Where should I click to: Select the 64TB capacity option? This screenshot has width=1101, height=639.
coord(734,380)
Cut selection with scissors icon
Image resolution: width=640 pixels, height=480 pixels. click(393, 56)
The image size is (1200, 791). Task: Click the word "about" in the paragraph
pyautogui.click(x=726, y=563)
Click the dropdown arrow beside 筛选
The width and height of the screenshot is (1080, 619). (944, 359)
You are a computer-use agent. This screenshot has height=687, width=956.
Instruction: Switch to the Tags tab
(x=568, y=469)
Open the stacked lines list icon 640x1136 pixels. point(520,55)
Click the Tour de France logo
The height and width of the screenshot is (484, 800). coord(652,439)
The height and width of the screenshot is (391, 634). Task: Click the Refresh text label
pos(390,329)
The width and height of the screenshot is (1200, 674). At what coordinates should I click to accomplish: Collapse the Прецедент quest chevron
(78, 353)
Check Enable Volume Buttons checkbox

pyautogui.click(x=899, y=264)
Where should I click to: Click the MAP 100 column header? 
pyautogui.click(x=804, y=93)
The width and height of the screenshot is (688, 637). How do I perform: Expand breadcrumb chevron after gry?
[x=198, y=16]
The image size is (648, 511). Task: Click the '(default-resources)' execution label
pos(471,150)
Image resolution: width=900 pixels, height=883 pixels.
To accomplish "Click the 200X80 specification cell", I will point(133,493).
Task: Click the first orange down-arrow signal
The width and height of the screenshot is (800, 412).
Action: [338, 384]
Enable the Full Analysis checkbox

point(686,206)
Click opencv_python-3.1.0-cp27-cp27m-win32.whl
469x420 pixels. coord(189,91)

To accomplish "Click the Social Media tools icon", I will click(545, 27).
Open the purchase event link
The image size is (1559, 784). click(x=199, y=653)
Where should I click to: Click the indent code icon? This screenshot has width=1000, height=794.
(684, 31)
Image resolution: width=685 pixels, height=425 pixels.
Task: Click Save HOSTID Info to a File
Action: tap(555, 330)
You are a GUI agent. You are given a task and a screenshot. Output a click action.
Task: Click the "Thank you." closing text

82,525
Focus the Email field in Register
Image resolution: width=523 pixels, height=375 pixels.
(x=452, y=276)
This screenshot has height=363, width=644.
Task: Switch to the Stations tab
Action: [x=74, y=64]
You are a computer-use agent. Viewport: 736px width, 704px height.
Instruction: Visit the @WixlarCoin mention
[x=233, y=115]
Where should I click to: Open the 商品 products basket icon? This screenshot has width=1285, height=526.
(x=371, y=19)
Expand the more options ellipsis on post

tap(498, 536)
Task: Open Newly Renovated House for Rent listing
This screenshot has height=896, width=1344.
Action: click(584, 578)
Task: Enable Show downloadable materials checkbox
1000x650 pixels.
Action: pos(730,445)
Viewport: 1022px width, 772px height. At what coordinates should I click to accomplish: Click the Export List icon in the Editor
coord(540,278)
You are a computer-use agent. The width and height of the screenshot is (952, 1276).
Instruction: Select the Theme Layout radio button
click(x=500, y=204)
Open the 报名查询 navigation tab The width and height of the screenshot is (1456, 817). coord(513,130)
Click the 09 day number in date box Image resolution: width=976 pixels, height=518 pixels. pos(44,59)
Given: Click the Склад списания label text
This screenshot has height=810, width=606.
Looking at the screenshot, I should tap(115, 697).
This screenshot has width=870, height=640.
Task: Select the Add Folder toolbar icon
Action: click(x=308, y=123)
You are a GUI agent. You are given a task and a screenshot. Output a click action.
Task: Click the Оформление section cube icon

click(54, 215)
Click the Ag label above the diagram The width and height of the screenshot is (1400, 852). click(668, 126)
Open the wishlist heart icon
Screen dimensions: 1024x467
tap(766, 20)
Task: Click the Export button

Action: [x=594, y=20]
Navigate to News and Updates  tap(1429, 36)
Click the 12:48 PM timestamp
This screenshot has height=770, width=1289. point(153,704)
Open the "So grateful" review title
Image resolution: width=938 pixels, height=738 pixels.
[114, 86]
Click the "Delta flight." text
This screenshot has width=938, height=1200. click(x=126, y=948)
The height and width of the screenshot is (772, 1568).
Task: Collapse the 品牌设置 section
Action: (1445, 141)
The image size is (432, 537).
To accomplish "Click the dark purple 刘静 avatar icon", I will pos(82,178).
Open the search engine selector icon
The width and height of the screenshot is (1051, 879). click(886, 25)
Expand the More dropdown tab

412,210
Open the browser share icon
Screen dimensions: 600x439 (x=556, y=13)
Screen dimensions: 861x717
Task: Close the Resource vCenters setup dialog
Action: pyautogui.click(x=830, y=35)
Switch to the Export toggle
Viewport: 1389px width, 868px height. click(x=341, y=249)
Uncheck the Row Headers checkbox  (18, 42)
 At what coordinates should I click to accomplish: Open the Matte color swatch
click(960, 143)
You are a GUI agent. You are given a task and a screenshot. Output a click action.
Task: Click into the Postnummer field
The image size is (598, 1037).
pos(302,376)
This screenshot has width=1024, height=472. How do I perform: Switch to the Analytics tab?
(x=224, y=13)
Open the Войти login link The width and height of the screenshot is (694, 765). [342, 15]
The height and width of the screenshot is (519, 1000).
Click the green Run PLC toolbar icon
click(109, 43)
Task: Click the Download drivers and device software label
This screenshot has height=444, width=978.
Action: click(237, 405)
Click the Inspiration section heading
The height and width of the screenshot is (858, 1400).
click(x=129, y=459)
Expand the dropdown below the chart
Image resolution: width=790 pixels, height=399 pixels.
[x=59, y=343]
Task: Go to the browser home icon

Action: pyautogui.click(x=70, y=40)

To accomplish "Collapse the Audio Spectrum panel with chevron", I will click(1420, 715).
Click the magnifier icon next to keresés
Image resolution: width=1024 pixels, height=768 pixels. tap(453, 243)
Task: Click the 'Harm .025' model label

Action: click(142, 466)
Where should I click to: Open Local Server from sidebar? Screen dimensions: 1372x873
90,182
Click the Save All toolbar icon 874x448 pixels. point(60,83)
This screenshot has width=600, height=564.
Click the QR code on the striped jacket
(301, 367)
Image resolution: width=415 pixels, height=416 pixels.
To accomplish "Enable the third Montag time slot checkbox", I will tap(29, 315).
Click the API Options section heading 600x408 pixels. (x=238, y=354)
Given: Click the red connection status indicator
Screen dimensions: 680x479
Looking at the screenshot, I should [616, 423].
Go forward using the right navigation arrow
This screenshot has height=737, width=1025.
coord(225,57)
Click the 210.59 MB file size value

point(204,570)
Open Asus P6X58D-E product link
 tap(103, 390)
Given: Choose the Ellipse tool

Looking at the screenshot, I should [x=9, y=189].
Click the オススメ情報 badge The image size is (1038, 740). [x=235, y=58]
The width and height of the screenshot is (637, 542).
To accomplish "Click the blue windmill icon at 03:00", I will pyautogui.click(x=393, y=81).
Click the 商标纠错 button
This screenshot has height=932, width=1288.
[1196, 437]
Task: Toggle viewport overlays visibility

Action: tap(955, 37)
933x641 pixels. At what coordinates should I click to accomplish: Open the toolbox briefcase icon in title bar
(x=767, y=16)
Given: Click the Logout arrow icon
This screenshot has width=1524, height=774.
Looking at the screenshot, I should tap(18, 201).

......

For the word "field", say how many lines of the listing include it; give nothing but the number.

* **Exercise result**
2